• _SUPPLIED MATERIAL_:
§

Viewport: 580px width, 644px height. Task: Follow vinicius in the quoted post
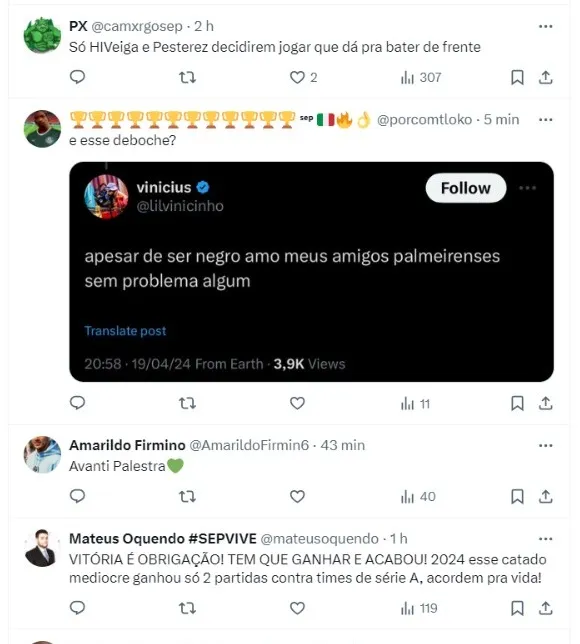tap(466, 188)
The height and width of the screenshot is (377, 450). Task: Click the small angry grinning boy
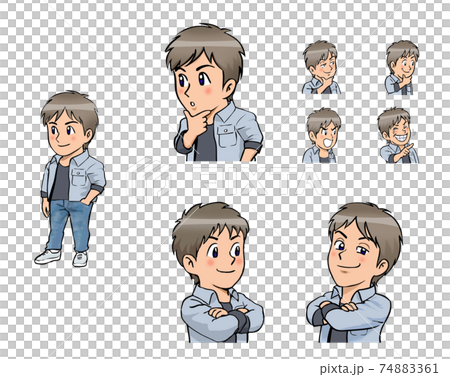322,135
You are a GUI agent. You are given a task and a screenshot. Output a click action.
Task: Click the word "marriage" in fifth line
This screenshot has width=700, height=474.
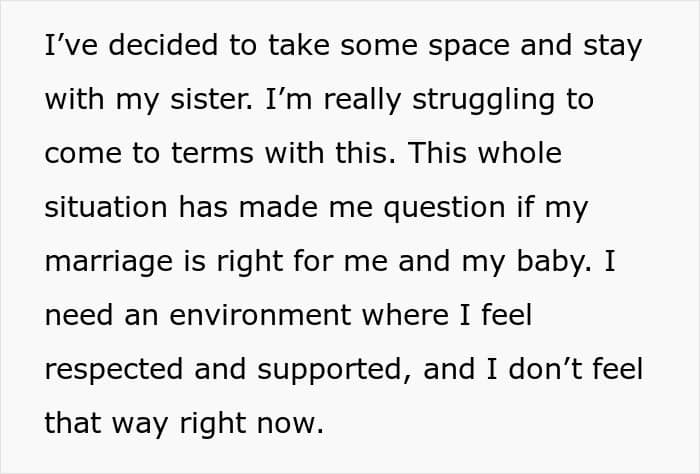[108, 263]
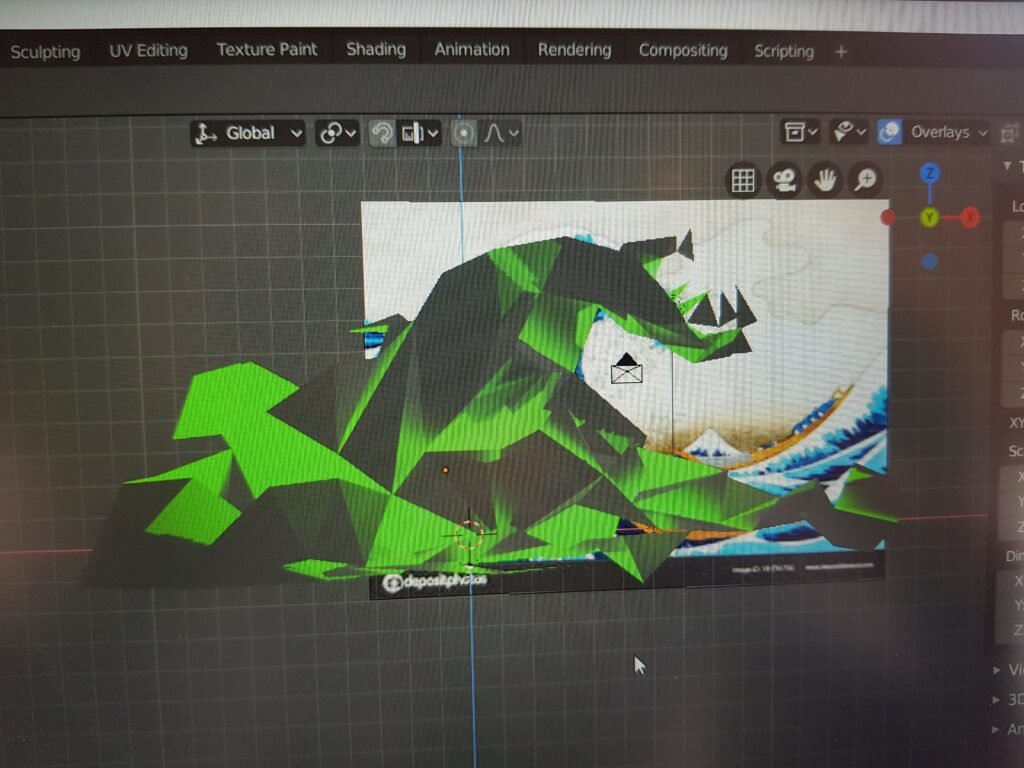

§

• _WHAT IS BEING ASKED_:
The records above must be output exactly, except for the pictures.

• _ANSWER SECTION_:
Viewport: 580px width, 644px height. Task: Follow vinicius in the quoted post
tap(466, 188)
The height and width of the screenshot is (377, 450). Task: Click the small angry grinning boy
322,135
You are a GUI agent. You are given a task and a screenshot. Output a click action.
Task: Click the word "marriage" in fifth line
This screenshot has width=700, height=474.
[108, 263]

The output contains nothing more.